Before copying, set aside the pictures; then restate exactly the lines from the one with "Open the Playback menu" through the last line of the records.
[Opening Data for this exercise section]
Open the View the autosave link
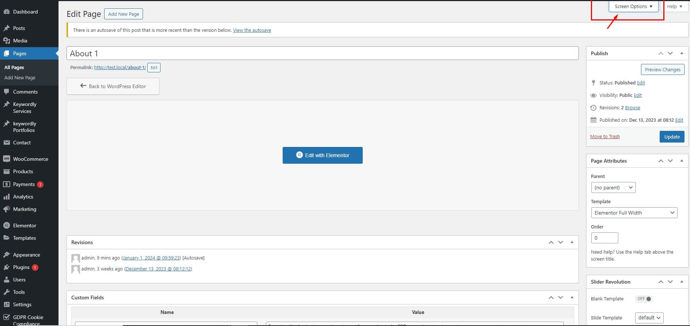Image resolution: width=690 pixels, height=326 pixels. point(252,30)
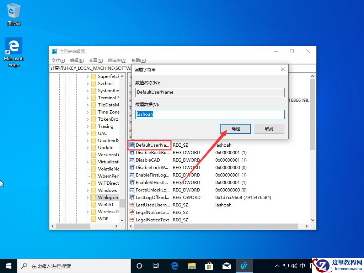
Task: Click the horizontal scrollbar left arrow
Action: (53, 226)
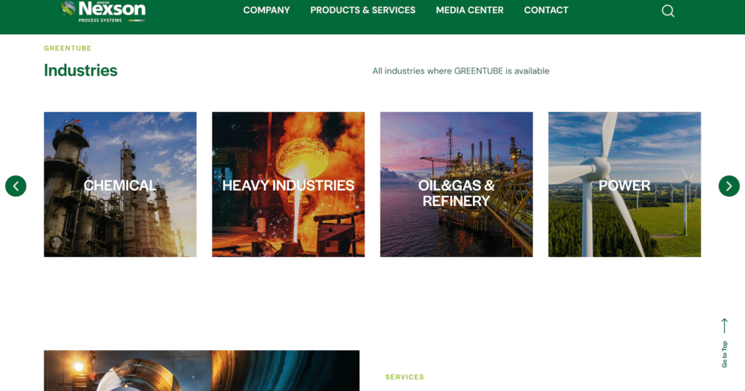Click the Nexson wordmark in header
This screenshot has height=391, width=745.
pos(111,9)
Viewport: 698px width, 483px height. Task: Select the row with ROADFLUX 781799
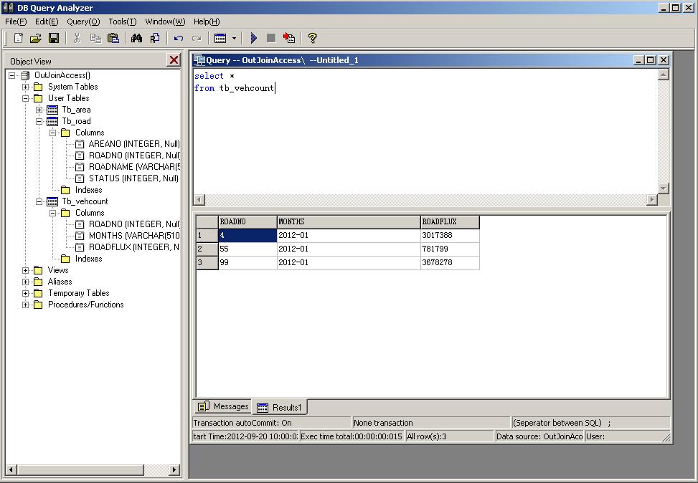tap(206, 249)
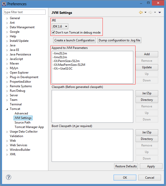
Task: Open the view menu triangle icon
Action: (x=160, y=12)
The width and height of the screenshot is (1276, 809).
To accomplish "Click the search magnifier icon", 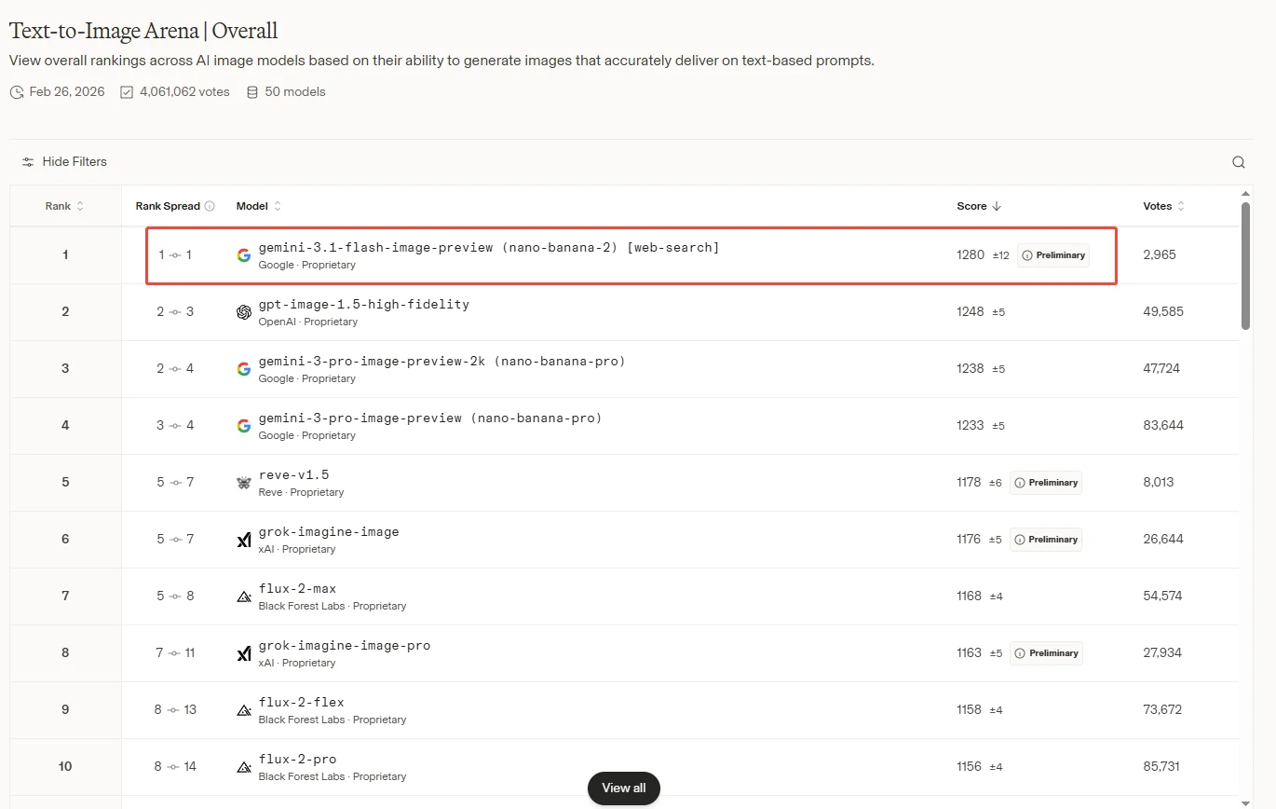I will (x=1238, y=162).
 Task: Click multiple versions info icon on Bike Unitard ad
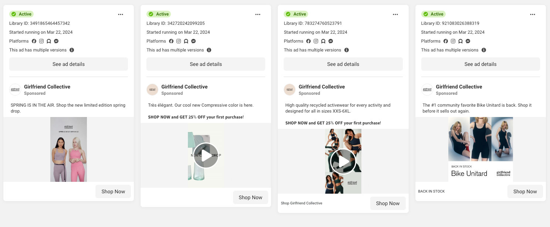pos(484,50)
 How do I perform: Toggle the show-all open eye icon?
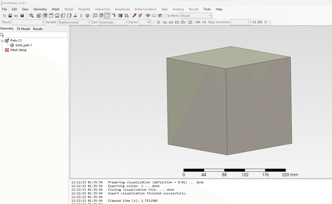[x=148, y=16]
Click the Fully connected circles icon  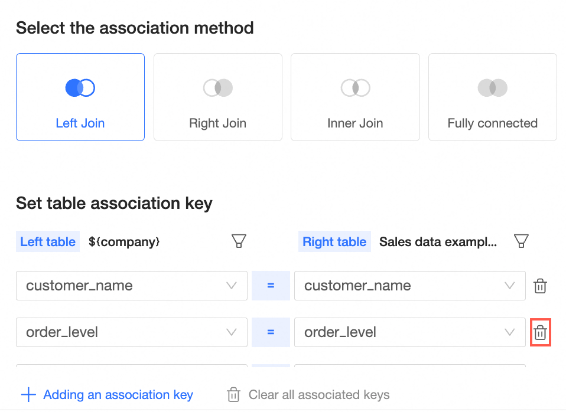point(492,88)
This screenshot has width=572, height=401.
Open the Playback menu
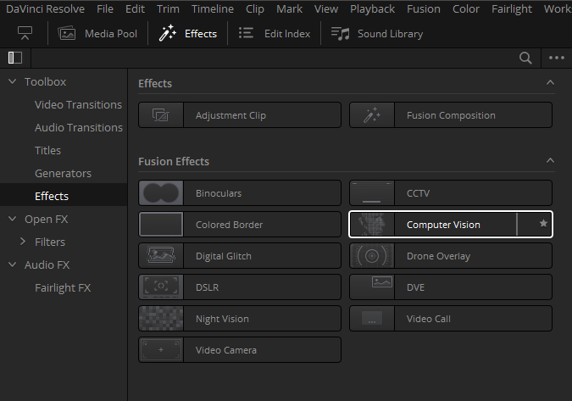(x=372, y=9)
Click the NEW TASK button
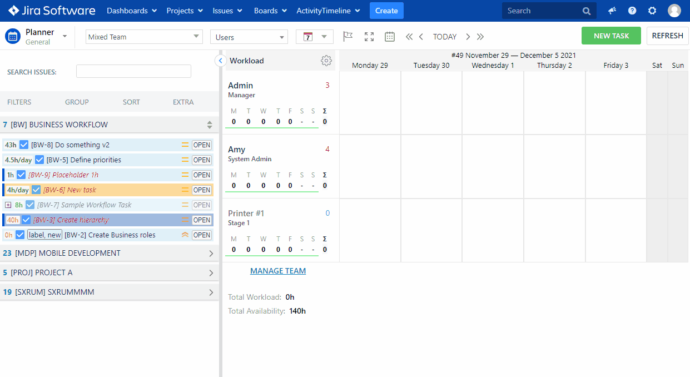690x377 pixels. (611, 36)
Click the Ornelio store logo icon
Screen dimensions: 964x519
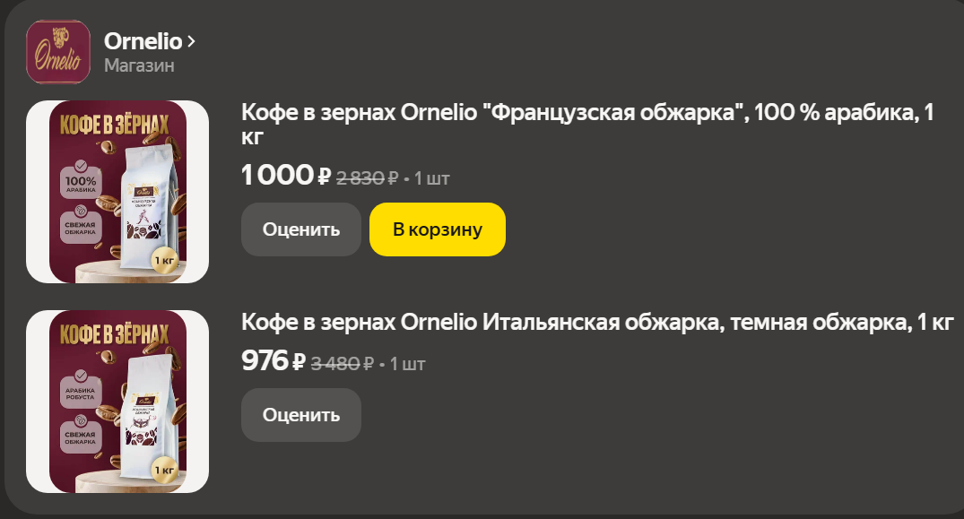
[Closing Data for this exercise section]
▶ _Problem solution_:
Open the Playback menu
(x=372, y=9)
Click the NEW TASK button
690x377 pixels. (611, 36)
Click the Ornelio store logo icon
Screen dimensions: 964x519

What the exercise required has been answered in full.